И, как улитки, движутся сомненья,

И на песках, колеблясь и дрожа,

Встают как уголь черные растенья.

Таков этот другой «странный мир» – мир Заболоцкого. В его пределах:

– всё стремится обрести материальность;

– всё устремлено в сторону твёрдого тела, даже абстрактные понятия;

– все пространства – замкнутые, они подобны комнате со стенами и потолком;

– всё счисляемо и конечно;

– бесконечное, вечное, духовное может только угадываться сквозь «материальные метафоры», принципиально ограничивающие сферу изображаемого в стихах.

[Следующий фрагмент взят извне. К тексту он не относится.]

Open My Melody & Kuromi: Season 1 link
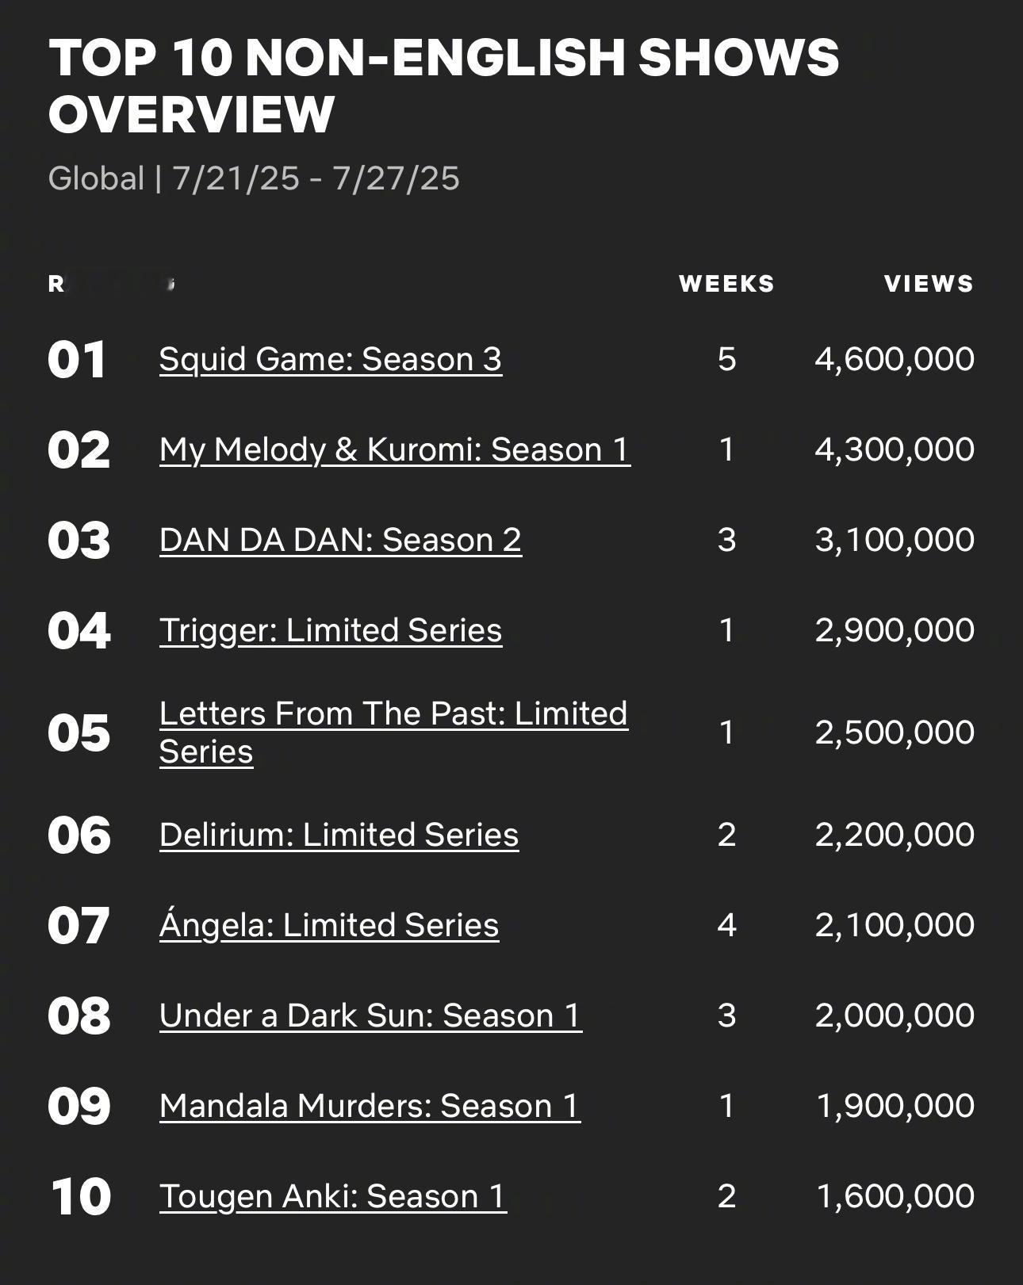 tap(395, 449)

Уметь прочесть поэтическое произведение значит прежде всего осознать закономерности, управляющие художественным миром каждого данного поэта. Нередко даже опытные критики отмечают частности, детали, совпадения или несовпадения отдельных элементов с реальной действительностью. «…Дробя цельную действительность и целостный мир художественного произведения, они делают то и другое несоизмеримым: мерят световыми годами квартирную площадь» – так пишет замечательный учёный Д. С. Лихачёв и продолжает: «Изучая отражение действительности в художественном произведении, мы не должны ограничиваться вопросом: “верно или неверно” – и восхищаться только верностью, точностью, правильностью. Внутренний мир художественного произведения имеет ещё свои собственные взаимосвязанные закономерности, собственные измерения и собственный смысл, как система»[7].

В поэзии закономерности такого внутреннего мира полнее всего раскрываются в одной из первооснов поэтического творчества – в метафоре.